**WHAT THE EXERCISE ASKS**
Show me every line in the listing that has the word "computer".

**DATASET ENTRIES**
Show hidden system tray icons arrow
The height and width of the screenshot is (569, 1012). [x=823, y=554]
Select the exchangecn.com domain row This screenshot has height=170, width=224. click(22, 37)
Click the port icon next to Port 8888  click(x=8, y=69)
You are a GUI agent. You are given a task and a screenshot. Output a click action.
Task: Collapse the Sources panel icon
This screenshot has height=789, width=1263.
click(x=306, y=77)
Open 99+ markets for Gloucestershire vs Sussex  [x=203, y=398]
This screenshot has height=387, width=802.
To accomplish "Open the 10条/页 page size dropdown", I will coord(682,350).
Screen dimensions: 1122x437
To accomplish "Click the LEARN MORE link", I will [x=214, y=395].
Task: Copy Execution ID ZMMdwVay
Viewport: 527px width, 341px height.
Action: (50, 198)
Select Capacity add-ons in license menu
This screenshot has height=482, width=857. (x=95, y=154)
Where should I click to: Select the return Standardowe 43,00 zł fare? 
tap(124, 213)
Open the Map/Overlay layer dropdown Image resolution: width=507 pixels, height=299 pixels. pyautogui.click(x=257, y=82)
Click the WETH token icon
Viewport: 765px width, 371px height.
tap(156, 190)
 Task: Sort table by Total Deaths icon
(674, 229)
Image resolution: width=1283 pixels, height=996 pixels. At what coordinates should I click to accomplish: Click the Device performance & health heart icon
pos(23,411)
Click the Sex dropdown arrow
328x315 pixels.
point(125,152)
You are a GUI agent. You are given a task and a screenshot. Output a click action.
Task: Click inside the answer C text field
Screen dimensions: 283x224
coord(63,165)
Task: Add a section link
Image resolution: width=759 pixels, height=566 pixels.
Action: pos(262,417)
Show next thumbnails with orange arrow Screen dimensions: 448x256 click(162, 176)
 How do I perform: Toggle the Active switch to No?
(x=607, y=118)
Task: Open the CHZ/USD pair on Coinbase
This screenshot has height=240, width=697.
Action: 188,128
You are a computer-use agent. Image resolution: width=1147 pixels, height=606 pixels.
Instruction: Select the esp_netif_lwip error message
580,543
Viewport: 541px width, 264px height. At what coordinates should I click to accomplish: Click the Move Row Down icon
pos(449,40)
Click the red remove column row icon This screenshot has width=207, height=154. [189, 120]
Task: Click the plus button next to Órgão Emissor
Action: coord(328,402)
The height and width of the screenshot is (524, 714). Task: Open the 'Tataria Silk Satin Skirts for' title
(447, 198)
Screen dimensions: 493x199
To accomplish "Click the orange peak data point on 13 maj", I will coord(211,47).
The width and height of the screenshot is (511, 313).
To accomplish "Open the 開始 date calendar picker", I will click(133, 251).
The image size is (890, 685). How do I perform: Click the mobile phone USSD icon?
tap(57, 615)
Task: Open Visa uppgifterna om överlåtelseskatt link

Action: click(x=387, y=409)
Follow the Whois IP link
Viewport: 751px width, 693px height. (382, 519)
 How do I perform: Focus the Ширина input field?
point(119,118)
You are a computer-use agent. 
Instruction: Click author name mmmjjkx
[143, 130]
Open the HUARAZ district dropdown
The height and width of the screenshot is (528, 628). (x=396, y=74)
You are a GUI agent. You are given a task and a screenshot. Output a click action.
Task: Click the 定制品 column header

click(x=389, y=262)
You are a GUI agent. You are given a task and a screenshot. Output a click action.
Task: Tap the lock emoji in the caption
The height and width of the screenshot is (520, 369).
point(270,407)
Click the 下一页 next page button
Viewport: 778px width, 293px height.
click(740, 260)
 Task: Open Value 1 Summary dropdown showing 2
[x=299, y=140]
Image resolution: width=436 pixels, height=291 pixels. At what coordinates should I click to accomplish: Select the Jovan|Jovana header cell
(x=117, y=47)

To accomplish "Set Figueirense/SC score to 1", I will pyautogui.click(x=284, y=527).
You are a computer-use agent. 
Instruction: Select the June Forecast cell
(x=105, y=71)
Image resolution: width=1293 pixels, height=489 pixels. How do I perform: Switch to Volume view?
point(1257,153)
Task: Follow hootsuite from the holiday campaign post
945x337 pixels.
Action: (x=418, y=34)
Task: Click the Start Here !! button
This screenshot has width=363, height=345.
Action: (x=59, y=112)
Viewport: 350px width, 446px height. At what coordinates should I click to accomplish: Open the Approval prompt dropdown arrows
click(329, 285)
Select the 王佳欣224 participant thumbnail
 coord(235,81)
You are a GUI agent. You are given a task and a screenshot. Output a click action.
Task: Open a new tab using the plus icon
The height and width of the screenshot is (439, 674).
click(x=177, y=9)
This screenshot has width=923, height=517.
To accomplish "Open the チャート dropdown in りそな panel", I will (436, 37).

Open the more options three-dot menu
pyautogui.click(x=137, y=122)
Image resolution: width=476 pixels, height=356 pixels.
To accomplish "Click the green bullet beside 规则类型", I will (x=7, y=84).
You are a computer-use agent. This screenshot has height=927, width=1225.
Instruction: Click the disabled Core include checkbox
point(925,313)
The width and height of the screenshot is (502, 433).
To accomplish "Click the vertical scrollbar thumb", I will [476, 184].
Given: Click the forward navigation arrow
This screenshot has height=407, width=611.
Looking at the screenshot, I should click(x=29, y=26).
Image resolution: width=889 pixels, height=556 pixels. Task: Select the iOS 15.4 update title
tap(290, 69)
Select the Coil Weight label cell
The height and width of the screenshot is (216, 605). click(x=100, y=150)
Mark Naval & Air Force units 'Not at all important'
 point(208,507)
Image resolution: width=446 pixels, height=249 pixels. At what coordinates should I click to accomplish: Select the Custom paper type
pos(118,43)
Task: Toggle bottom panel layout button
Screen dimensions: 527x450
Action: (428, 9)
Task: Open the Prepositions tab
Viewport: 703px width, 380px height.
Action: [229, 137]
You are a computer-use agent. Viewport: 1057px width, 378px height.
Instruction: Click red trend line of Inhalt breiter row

**ANSWER SPACE**
You are a computer-use agent. Image resolution: width=1147 pixels, height=606 pixels.
You are a computer-use agent. 
You are a computer-use agent. 
You are a computer-use agent. This screenshot has height=927, width=1225.
You are a computer-use agent. Viewport: 1057px width, 378px height.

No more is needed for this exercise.